Work order: Nothing other than the lines from the one containing "Click the red binding warning text" through the last line of the data below should be output, each reproduced exactly.

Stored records

------------------------------

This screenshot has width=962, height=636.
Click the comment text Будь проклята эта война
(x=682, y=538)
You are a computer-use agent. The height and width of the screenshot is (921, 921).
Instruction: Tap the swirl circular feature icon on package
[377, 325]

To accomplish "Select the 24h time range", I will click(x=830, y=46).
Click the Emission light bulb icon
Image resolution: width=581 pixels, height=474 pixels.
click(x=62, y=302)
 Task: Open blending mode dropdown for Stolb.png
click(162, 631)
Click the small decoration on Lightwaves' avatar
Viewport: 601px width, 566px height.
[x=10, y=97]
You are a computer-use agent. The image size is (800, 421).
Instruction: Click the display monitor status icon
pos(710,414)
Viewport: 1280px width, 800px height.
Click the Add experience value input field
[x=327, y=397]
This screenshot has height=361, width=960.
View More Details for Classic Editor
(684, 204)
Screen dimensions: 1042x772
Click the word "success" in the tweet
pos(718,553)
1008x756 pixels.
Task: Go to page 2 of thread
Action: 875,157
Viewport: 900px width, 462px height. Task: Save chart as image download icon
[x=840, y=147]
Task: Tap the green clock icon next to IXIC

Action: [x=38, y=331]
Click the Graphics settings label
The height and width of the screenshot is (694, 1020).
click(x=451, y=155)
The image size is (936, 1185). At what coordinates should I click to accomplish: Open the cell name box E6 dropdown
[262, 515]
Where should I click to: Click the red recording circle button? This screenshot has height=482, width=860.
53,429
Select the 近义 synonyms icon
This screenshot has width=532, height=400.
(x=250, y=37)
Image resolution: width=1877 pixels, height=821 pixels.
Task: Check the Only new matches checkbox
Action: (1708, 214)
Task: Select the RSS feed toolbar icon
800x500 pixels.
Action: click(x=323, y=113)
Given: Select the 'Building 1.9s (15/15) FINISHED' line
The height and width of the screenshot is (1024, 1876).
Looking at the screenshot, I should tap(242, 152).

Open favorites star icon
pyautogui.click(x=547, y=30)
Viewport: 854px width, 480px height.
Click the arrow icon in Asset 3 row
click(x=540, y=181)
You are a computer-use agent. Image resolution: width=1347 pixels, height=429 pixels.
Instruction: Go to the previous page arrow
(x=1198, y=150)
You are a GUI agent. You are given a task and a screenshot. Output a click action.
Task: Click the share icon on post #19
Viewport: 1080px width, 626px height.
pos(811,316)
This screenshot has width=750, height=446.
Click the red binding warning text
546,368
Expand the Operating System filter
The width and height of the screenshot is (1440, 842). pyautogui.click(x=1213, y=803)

------------------------------

Exercise answer:
Click the red binding warning text
546,368
Expand the Operating System filter
The width and height of the screenshot is (1440, 842). pyautogui.click(x=1213, y=803)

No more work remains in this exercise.